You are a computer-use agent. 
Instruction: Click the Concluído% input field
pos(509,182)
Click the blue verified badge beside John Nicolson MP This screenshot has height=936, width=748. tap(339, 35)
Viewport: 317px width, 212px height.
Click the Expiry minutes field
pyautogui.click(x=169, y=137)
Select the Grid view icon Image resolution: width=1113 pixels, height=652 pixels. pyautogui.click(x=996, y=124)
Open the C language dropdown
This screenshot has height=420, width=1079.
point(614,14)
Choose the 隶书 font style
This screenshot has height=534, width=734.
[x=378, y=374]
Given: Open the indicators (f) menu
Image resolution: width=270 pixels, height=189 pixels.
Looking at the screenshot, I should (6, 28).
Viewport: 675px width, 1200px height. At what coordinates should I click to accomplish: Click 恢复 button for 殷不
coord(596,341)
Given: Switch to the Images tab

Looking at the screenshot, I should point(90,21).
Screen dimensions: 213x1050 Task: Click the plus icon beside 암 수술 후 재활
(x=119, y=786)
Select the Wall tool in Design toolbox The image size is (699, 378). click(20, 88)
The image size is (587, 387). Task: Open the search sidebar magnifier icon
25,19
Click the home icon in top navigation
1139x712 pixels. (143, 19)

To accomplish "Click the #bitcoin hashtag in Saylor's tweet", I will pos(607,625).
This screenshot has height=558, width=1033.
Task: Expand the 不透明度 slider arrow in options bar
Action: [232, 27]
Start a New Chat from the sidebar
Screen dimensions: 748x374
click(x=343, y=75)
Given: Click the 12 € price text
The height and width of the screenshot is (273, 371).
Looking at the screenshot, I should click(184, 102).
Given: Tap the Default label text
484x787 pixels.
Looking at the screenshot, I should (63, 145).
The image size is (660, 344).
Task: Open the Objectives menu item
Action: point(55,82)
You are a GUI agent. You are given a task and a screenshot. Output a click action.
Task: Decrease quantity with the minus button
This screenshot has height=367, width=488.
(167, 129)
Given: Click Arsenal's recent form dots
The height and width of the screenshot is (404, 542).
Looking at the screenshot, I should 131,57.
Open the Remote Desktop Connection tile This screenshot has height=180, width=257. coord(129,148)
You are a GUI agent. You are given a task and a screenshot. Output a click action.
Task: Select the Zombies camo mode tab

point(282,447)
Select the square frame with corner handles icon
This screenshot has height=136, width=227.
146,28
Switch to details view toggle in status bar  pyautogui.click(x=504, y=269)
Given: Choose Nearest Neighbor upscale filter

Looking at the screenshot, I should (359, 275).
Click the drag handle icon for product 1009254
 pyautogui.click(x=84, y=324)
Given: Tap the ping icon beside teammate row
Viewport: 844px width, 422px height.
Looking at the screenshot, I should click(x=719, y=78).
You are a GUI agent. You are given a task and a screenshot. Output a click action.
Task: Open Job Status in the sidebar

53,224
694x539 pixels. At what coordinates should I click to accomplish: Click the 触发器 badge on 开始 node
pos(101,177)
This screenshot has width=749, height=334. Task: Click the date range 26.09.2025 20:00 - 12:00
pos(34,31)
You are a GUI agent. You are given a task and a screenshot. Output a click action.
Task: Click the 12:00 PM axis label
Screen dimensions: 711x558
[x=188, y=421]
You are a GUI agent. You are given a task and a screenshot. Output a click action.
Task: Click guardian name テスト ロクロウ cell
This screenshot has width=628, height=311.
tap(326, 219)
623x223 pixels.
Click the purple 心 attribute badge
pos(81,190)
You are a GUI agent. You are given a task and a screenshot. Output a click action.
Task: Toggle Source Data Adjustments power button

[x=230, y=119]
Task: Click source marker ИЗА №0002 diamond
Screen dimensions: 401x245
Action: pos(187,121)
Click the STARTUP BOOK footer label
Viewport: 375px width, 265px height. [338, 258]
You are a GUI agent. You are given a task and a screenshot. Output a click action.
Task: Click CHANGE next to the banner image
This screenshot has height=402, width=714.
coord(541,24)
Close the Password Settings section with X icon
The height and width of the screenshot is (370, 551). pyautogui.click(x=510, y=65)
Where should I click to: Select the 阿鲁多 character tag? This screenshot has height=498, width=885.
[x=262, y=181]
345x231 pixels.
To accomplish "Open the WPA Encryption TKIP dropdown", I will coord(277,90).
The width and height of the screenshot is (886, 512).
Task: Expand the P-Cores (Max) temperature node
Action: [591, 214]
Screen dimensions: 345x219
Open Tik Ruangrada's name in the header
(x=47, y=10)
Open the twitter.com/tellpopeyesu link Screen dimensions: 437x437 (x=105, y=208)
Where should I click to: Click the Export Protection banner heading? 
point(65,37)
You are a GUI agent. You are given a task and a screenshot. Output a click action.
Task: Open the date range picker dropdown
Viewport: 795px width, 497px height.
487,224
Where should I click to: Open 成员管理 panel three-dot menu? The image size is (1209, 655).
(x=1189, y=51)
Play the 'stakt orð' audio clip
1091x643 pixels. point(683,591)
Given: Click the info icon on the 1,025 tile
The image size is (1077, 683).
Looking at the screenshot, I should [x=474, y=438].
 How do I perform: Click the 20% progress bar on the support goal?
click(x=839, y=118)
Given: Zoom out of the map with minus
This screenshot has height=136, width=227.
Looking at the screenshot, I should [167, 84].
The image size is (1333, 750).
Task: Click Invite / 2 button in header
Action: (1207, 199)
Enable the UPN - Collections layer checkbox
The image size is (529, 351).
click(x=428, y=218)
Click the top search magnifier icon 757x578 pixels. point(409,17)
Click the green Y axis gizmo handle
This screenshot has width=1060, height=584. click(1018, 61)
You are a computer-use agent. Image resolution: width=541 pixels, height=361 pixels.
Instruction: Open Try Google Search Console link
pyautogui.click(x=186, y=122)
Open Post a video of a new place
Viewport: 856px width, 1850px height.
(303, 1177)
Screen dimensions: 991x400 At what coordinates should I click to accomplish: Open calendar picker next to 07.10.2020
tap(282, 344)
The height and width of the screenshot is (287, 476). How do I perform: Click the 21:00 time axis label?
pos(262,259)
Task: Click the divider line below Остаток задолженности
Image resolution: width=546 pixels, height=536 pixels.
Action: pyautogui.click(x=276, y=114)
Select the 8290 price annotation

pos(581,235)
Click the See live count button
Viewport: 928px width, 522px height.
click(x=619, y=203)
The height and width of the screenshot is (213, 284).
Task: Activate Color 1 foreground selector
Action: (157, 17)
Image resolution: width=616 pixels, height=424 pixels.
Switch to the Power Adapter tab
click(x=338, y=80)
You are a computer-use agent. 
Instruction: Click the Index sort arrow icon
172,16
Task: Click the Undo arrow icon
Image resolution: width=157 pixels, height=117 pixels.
────────
Tally the lines in the records that hold the word "text". Give only the total.

> _SOLUTION TO THE EXERCISE_:
2